Your goal:
Keeping every word the same, return the listing from its first line until the line holding "This screenshot has width=1148, height=439." has been returned as well.
+ + + + +
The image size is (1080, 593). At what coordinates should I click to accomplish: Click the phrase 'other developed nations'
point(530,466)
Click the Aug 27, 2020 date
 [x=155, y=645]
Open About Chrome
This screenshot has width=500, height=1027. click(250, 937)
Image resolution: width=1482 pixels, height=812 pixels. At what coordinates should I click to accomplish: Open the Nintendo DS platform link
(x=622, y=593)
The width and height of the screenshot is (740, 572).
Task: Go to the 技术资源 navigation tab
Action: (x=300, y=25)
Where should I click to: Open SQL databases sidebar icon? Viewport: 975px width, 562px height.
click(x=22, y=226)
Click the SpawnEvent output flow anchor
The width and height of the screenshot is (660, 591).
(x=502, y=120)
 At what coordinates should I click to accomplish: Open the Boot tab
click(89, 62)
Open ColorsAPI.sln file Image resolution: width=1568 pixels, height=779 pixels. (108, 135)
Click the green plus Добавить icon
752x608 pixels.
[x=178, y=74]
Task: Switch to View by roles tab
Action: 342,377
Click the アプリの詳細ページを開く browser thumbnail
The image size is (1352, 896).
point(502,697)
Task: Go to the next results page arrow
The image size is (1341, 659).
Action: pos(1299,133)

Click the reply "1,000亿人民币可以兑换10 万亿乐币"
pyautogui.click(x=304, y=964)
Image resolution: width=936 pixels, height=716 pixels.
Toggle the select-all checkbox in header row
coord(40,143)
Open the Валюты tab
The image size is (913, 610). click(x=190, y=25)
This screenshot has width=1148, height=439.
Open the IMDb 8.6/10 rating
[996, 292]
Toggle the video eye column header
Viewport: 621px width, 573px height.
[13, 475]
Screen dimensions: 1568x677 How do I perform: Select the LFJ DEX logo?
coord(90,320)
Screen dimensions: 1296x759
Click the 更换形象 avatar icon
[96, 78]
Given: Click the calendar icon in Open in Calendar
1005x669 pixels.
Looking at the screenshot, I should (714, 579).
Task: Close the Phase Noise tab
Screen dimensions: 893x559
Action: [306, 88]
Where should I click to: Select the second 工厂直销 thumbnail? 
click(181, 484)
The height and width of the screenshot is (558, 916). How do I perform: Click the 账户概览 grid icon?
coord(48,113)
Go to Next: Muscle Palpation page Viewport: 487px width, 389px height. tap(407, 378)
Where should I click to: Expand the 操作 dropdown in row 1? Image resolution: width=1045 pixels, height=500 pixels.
+ + + + +
Answer area:
The image size is (1080, 593). At what coordinates should I click to accomplish: Click the phrase 'other developed nations'
point(530,466)
Click the Aug 27, 2020 date
 [x=155, y=645]
Open About Chrome
This screenshot has width=500, height=1027. click(250, 937)
Image resolution: width=1482 pixels, height=812 pixels. At what coordinates should I click to accomplish: Open the Nintendo DS platform link
(x=622, y=593)
The width and height of the screenshot is (740, 572).
Task: Go to the 技术资源 navigation tab
Action: (x=300, y=25)
Where should I click to: Open SQL databases sidebar icon? Viewport: 975px width, 562px height.
click(x=22, y=226)
Click the SpawnEvent output flow anchor
The width and height of the screenshot is (660, 591).
(x=502, y=120)
 At what coordinates should I click to accomplish: Open the Boot tab
click(89, 62)
Open ColorsAPI.sln file Image resolution: width=1568 pixels, height=779 pixels. (108, 135)
Click the green plus Добавить icon
752x608 pixels.
[x=178, y=74]
Task: Switch to View by roles tab
Action: 342,377
Click the アプリの詳細ページを開く browser thumbnail
The image size is (1352, 896).
point(502,697)
Task: Go to the next results page arrow
The image size is (1341, 659).
Action: pos(1299,133)

Click the reply "1,000亿人民币可以兑换10 万亿乐币"
pyautogui.click(x=304, y=964)
Image resolution: width=936 pixels, height=716 pixels.
Toggle the select-all checkbox in header row
coord(40,143)
Open the Валюты tab
The image size is (913, 610). click(x=190, y=25)
This screenshot has width=1148, height=439.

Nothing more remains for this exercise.